Buffalo's high school graduation rate is continuing to climb, with 64 percent of the Class of 2016 graduating on time.

This is an improvement from a 52.4 percent graduation rate eight years earlier.

The Buffalo gains underscore a trend seen across New York, where the graduation rate has been steadily rising over the past decade.

Educators credit improvements in the state's largest urban school systems for the rise.

Some educators say the increases follow a greater focus on performance both statewide and nationally. The state intends to maintain its focus on high standards and accountability, even as it begins offering more graduation options to students in the coming years, State Education Commissioner MaryEllen Elia said.

Those options will include replacing one of the required Regents exams with a career course.

"It's become a major focus," Elia said. "People want to know, 'If I live in a community, will my kid graduate?' It's important for us to know how we are doing there."

Statewide, 81 percent of the Class of 2016 finished high school on time, including those who graduated in August, up from 76.8 percent in 2008.

Performance in Buffalo's suburban districts historically has been strong, and some area schools made noteworthy progress:

    • Both West Seneca high schools improved their graduation rate since last year. West Seneca East went from 87 percent to 94 percent. West Seneca West went from 87 percent to 92 percent.
    • Amherst High School improved its rate from 88 percent in 2011 to 97 percent in last year, putting it in the top five in the county. The gains come as the district also has become more diverse with the percentage of students qualifying for free or reduced price lunch increasing from about 18 percent to 35 percent during that time period. The number of students learning English also tripled from from 42 to 126.
    • Iroquois High School has the highest graduation rate in Erie and Niagara counties, with 99 percent of students finishing on time.

+--

Tasks to carry out:
**A)** Name every high school mentioned in the graduation rate article.
**B)** According to the graduation rate article, what explains the rise in New York's graduation rate?
**C)** In the graduation rate article, what was Buffalo's graduation rate eight years before the Class of 2016?

Data section:
+--

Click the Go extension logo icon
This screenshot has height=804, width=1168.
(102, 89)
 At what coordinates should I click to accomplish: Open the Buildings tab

+--

Solution set:
**A)** West Seneca East, West Seneca West, Amherst High School, and Iroquois High School.

**B)** Educators credit improvements in the state's largest urban school systems. Some also say the increases follow a greater focus on performance, both statewide and nationally.

**C)** 52.4 percent.